A estas horas el cielo va dejando de ser, extraigo las frases de la últimas conversaciones y todas se revuelven como haciendo torbellino, quisiera atrapar esas ideas, me recuerdo el aleteo de las mariposas. El siguiente cigarro aguarda antes de consumirme, el aire es artificial y la piel guarda un ardor de olvido, de despedida, del trayecto que separa a las ciudades mientras inútilmente el corazón se acostumbra a su óxido y pierde ya las últimas luces que explicaban su condición.
Y en el fondo no tiene por qué habituarse, ése no es su estado natural, malaprendió, malinterpretó, fue confuso su ejercicio hermenéutico. En un extremo construye castillos de naipes, los sopla y los ve caer; en otro extremo quiere abrir puertas y van perdiendo forma sus puños de sacudirse con violencia innecesaria, golpeando cariños y otras soledades.

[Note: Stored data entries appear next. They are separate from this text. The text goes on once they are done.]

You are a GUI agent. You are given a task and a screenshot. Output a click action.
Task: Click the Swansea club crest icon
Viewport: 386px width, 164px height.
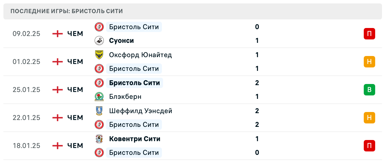pos(99,41)
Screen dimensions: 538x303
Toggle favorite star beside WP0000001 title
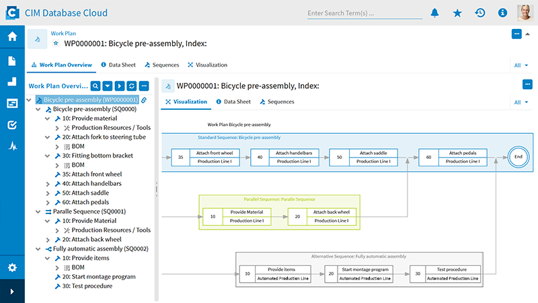[x=56, y=44]
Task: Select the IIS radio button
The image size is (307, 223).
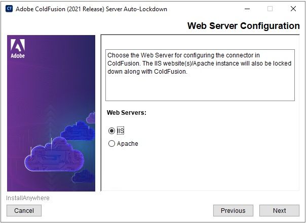Action: coord(111,131)
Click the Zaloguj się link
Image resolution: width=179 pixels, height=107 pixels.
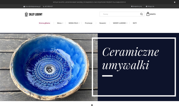(x=151, y=6)
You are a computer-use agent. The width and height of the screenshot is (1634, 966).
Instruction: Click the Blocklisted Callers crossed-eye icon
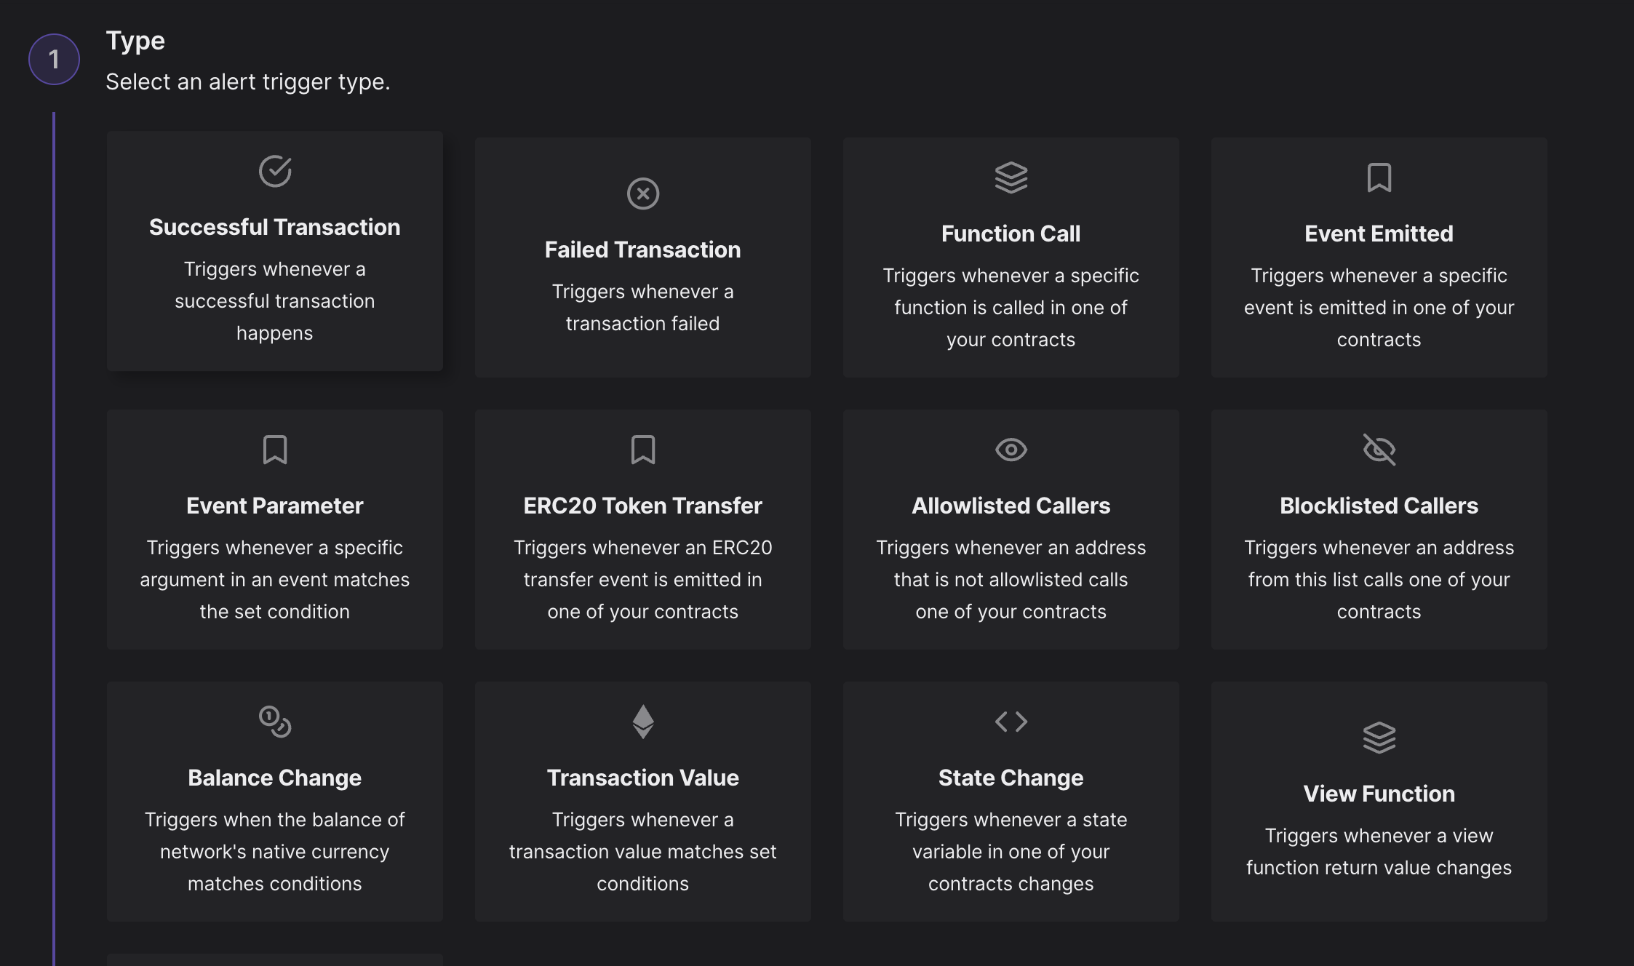pos(1379,450)
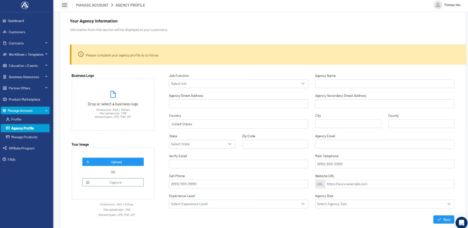The height and width of the screenshot is (228, 468).
Task: Open the Select State dropdown
Action: 202,144
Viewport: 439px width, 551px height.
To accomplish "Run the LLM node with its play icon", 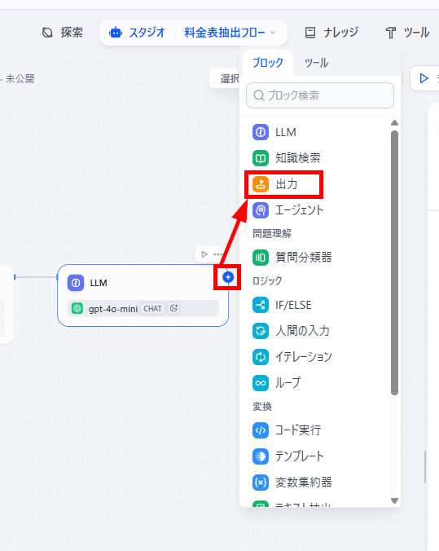I will tap(204, 254).
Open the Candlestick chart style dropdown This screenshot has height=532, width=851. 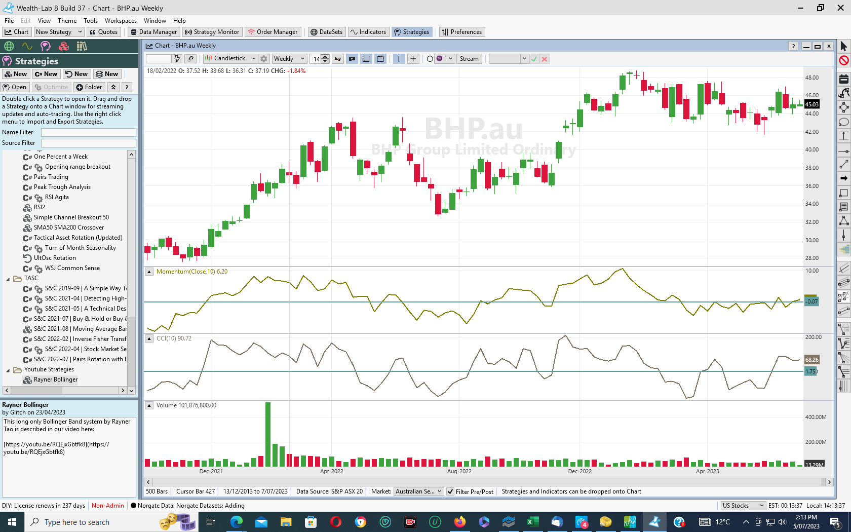[254, 59]
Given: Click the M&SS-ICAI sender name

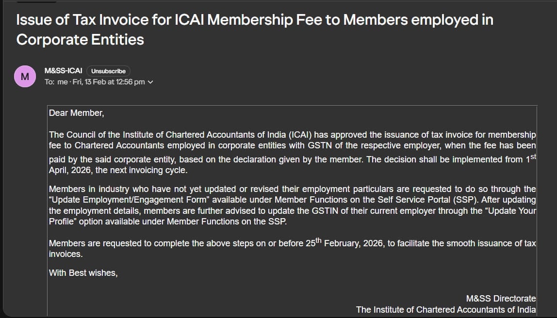Looking at the screenshot, I should coord(63,71).
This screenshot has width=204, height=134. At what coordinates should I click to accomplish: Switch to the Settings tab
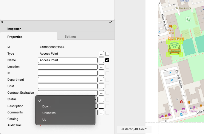[71, 36]
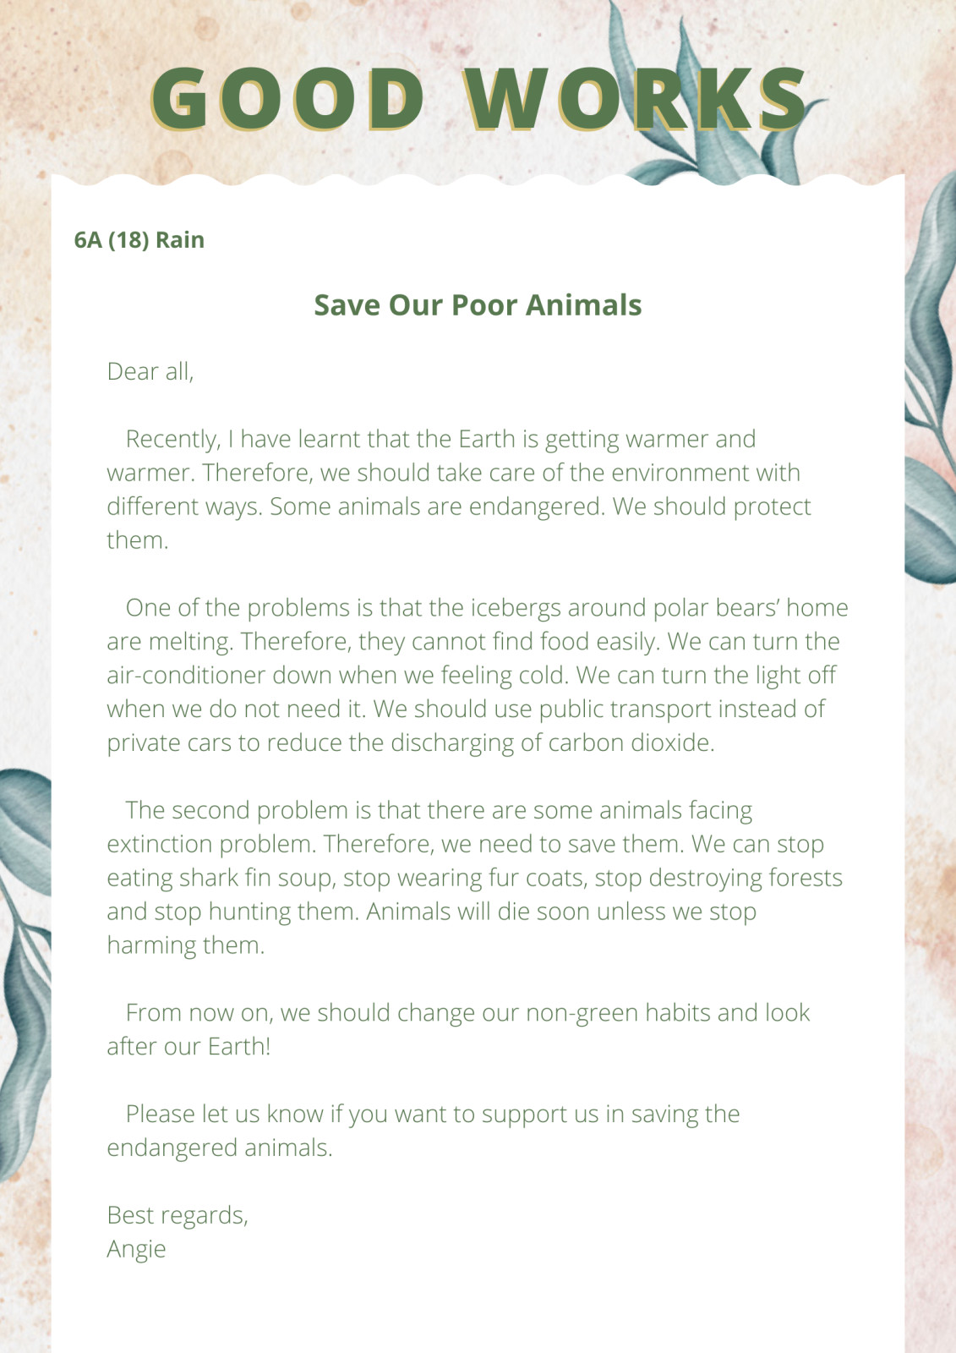Click the Best regards closing
956x1353 pixels.
pyautogui.click(x=178, y=1215)
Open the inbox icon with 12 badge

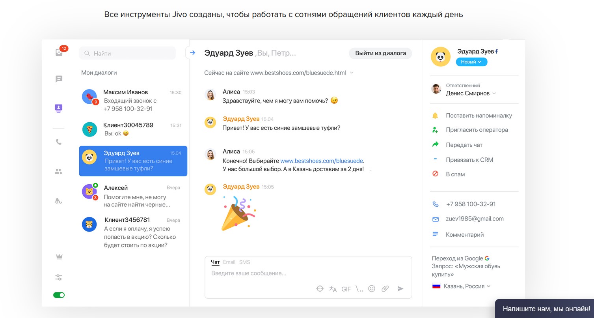click(x=59, y=52)
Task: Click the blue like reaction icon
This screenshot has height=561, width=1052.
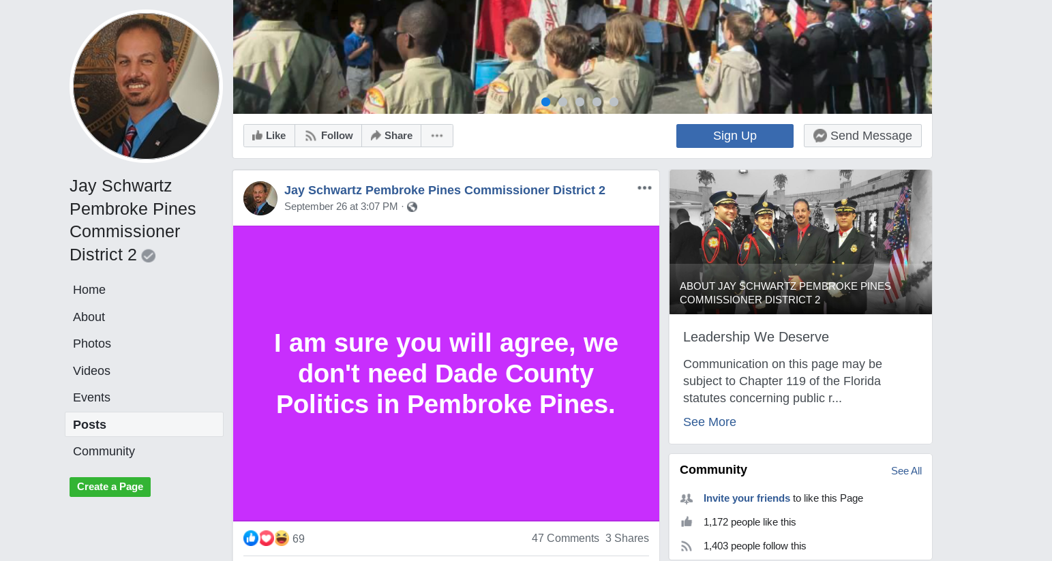Action: 251,539
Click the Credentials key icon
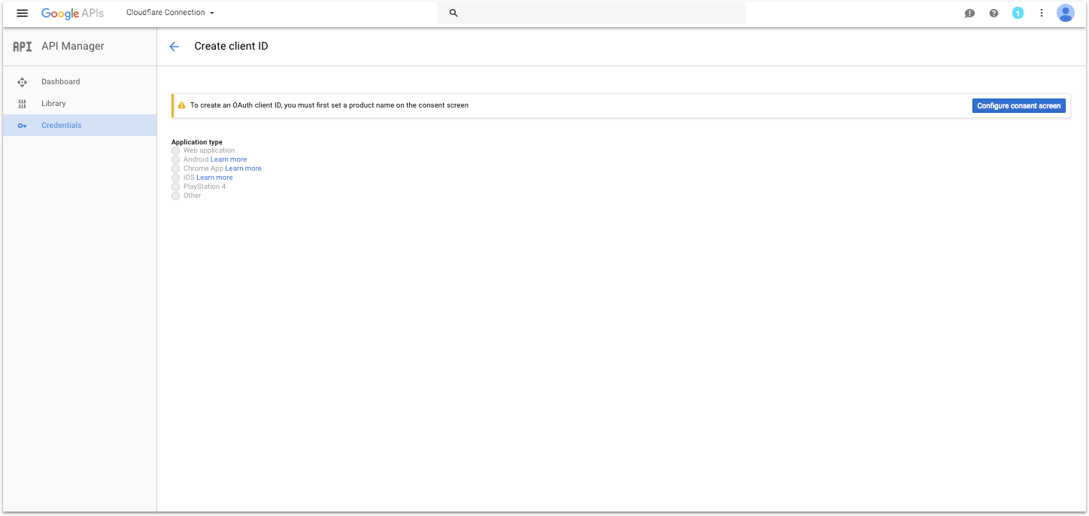This screenshot has height=516, width=1089. [23, 125]
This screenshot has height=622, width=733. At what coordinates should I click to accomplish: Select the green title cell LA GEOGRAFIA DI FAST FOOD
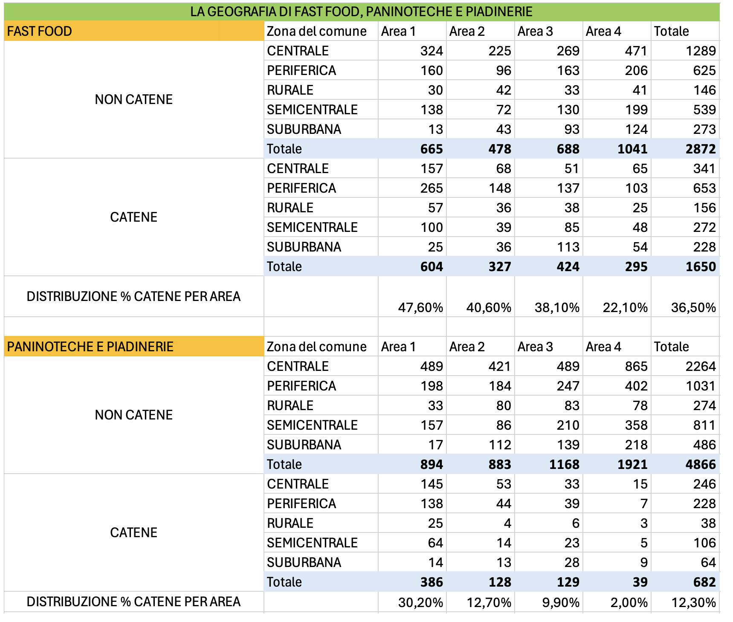(x=362, y=12)
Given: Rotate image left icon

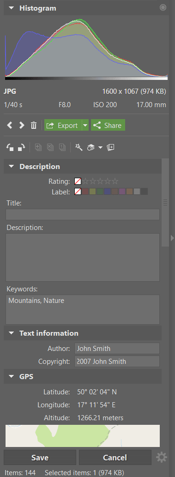Looking at the screenshot, I should 10,148.
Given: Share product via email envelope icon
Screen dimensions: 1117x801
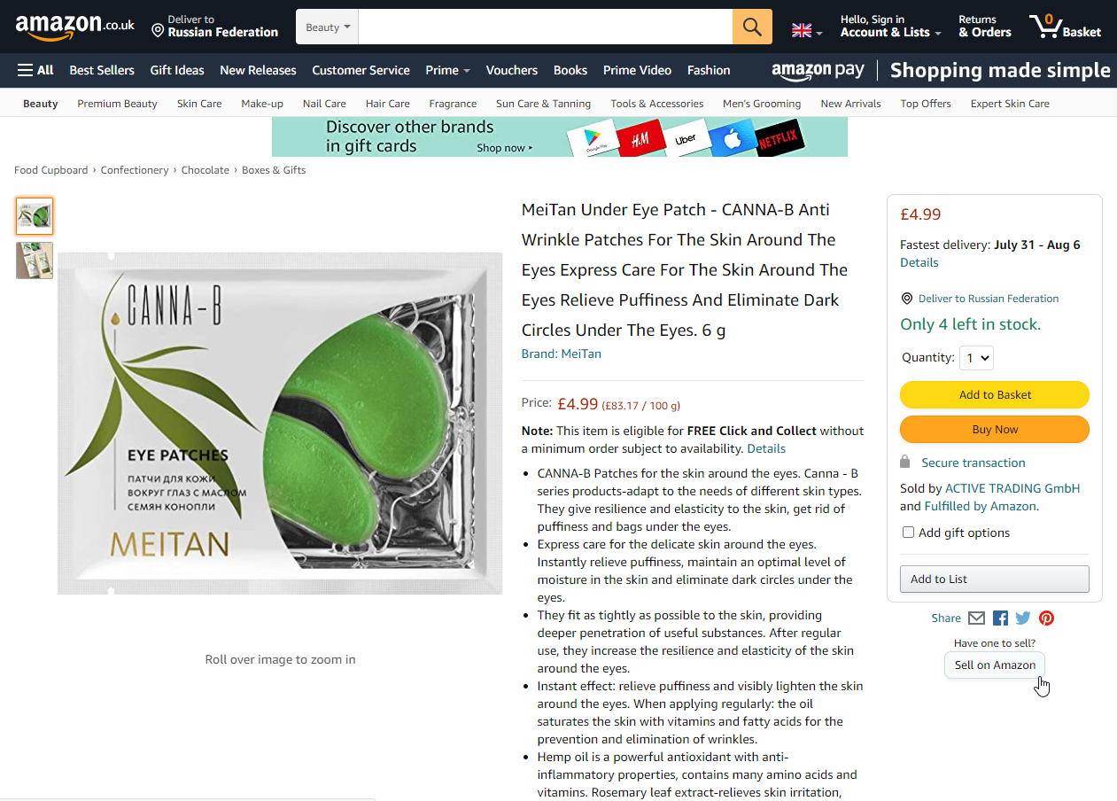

No quedan viajes largos, ni trayectos inhóspitos, ni lodo para caerse, apenas un poco de presente aferrándose a la búsqueda de un sueño que haga del mundo un lugar mejor, y en ese punto tengo la impresión de estar frente al sinuoso panorama que regalan las barrancas, sin saltos cuánticos, pensando.
Y cuánto quisiera al momento sujetar este pequeño oasis de verdad, apretar una mano con dulzura, volver al sitio donde -digamos- las malas lecciones se acumularon. Sonreir y defender la tierra guardando los machetes y otras armas donde el filo muerda el ahora, donde nada se olvidé y quizá sólo se disuelva.